Je vous l’avais bien dit, Socrate, que ses raisons ne vaudraient rien : si elle m’aime, ne suis-je pas assez riche ? Je n’ai subsisté, il est vrai, que par vos bienfaits ; mais il n’est point d’emploi pénible que je n’embrasse pour faire subsister ma chère Aglaé. Je devrais, il est vrai, lui faire le sacrifice de mon amour, lui chercher moi-même un parti avantageux : mais j’avoue que je n’en ai pas la force ; et par là je suis indigne d’elle.
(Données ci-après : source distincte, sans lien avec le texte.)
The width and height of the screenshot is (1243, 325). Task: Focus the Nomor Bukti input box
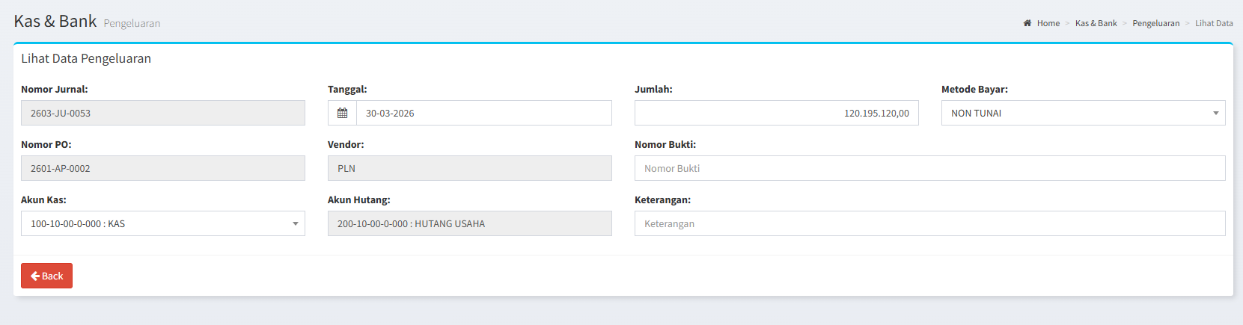click(929, 169)
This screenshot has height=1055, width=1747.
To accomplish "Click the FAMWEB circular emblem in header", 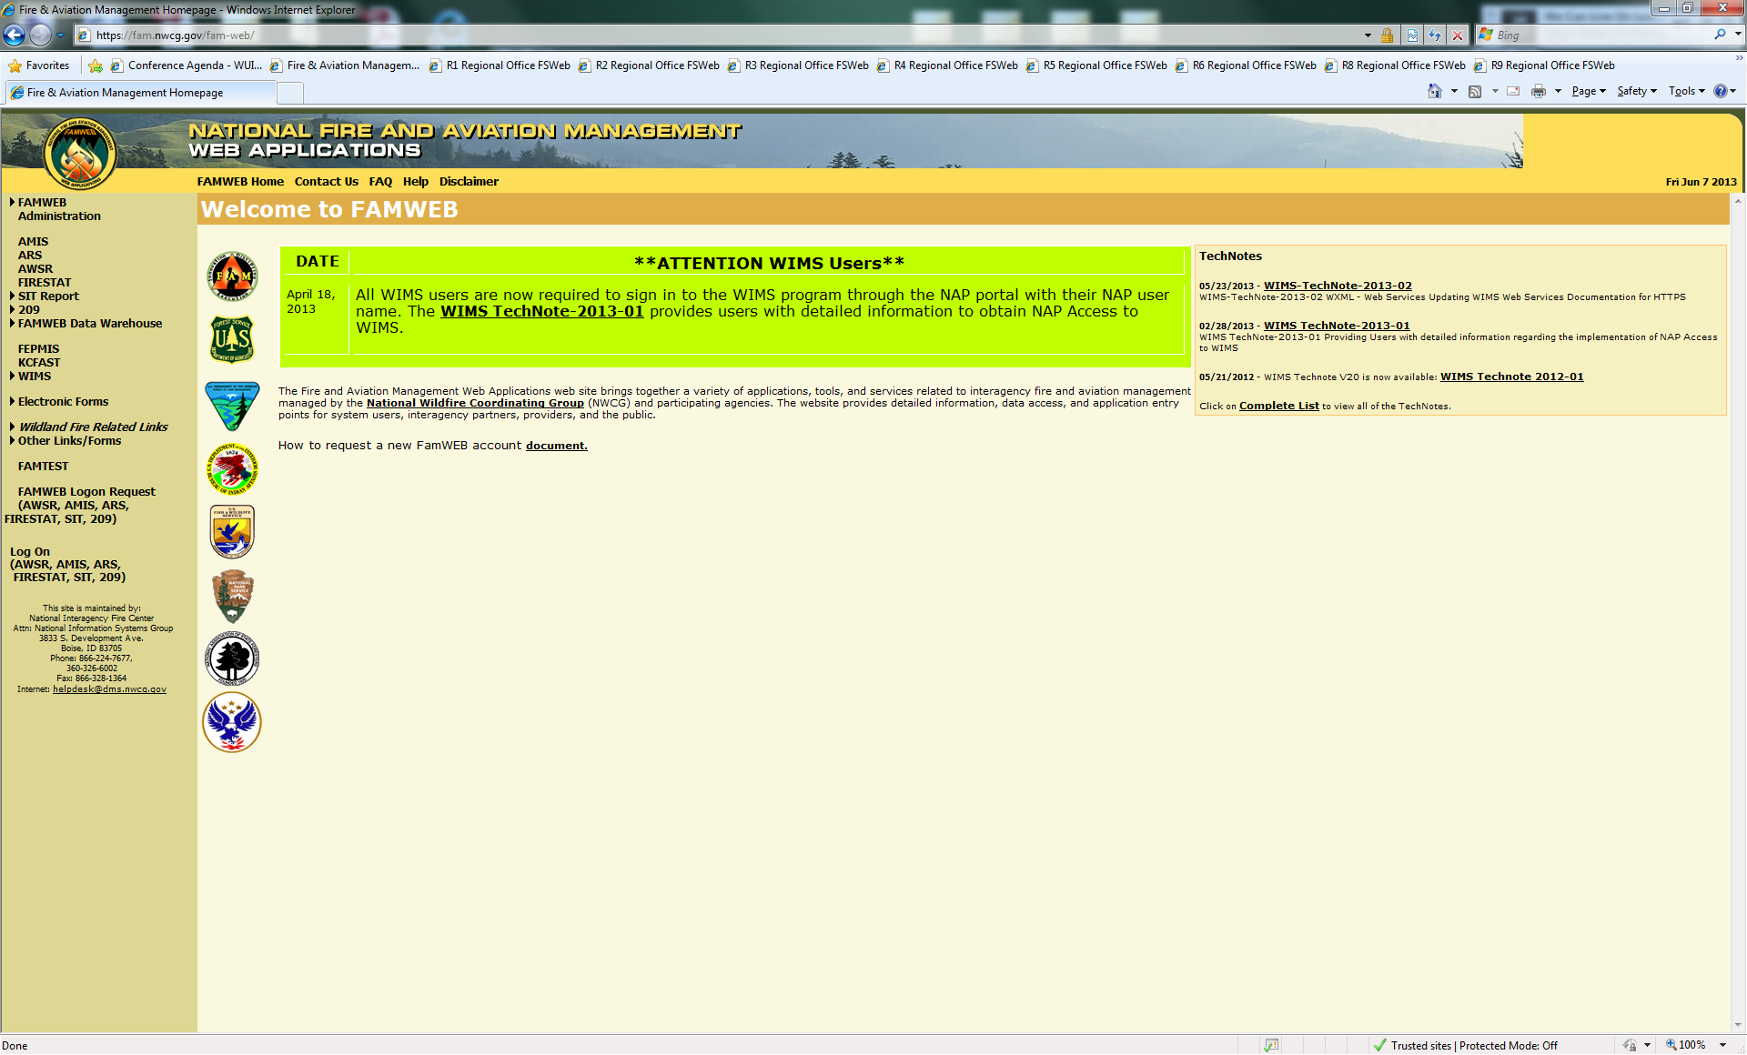I will (x=80, y=153).
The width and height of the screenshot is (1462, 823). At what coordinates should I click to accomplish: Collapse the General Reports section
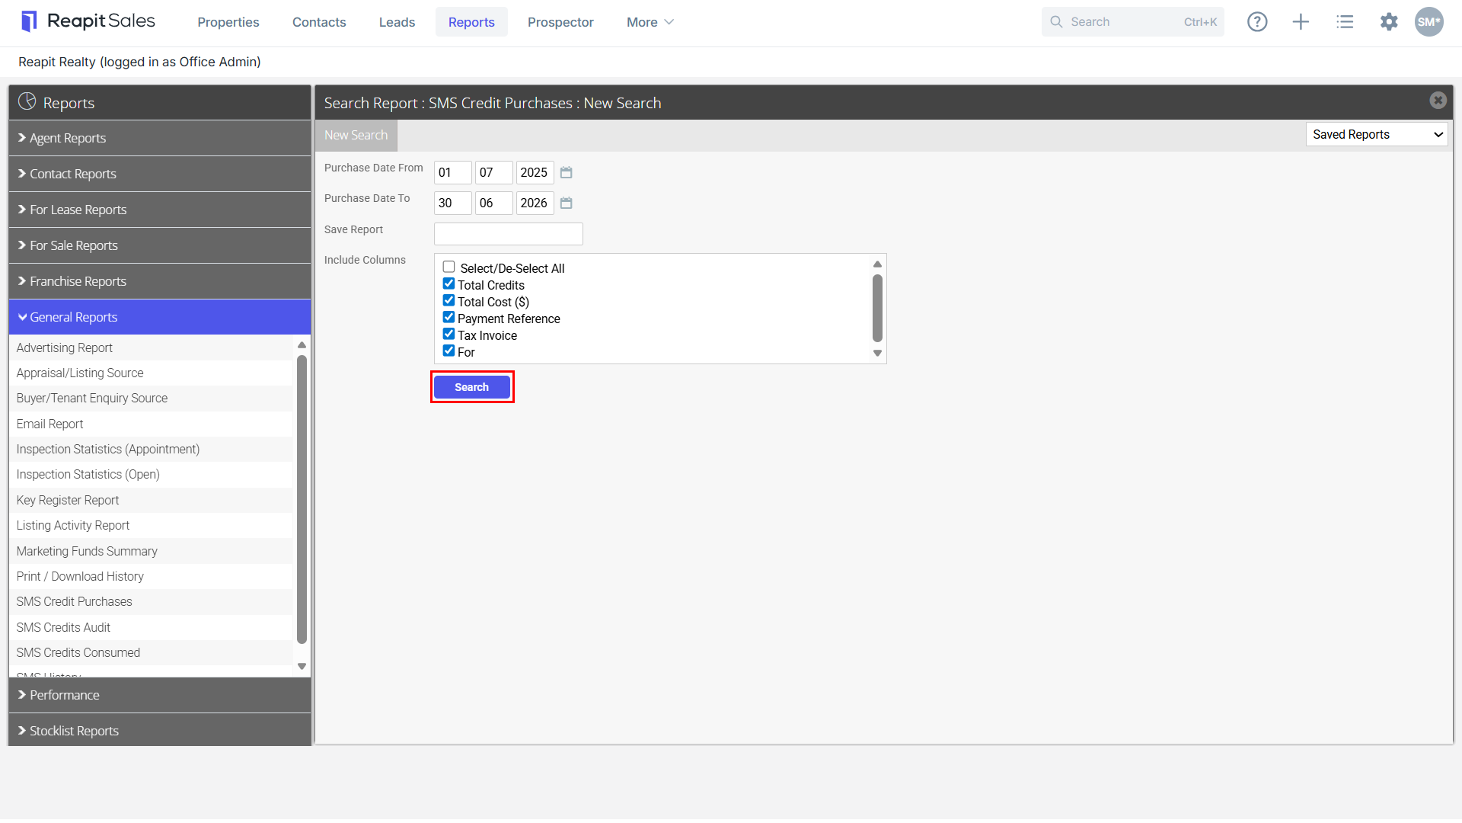tap(160, 317)
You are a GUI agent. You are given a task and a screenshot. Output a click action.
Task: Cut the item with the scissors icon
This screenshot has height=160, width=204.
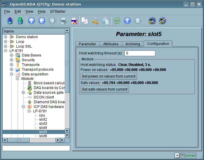(x=95, y=21)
Mais si elle pouvait se contenter de mon état, si elle pouvait s’abaisser jusqu’à moi ! Non, je n’ose le demander, je n’ose le souhaiter ; et je succombe à un malheur qu’elle supporte.

SOCRATE.

Mes enfants, Xantippe est bien indiscrète de vous avoir montré ce testament ; mais croyez, belle Aglaé, qu’elle vous a trompée.

AGLAÉ.

Elle ne m’a point trompée : j’ai vu de mes yeux ma misère ; l’écriture de mon père m’est assez connue. Soyez sûr, Socrate, que je saurai soutenir la pauvreté ; je sais travailler de mes mains : c’est assez pour vivre, c’est tout ce qu’il me faut ; mais ce n’est pas assez pour Sophronime.

SOPHRONIME.

C’en est trop mille fois pour moi, âme tendre, âme sublime, digne d’avoir été élevée par Socrate : une pauvreté noble et laborieuse est l’état naturel de l’homme. J’aurais voulu vous offrir un trône ; mais si vous daignez vivre avec moi, notre pauvreté respectable est au-dessus du trône de Crésus.

SOCRATE.

Vos sentiments me plaisent autant qu’ils m’attendrissent ; je vois avec transport germer dans vos coeurs cette vertu que j’y ai semée. Jamais mes soins n’ont été mieux récompensés ; jamais mon espérance n’a été plus remplie. Mais encore une fois, Aglaé, croyez-moi, ma femme vous a mal instruite. Vous êtes plus riche que vous ne pensez. Ce n’est pas à elle, c’est à moi que votre père vous a confiée. Ne peut-il pas avoir laissé un bien que Xantippe ignore ?

AGLAÉ.

Non, Socrate, il dit précisément dans son testament qu’il me laisse pauvre.

SOCRATE.

Et moi je vous dis que vous vous trompez, qu’il vous a laissé de quoi vivre heureuse avec le vertueux Sophronime, et qu’il faut que vous veniez tous deux signer le contrat tout-à-l’heure.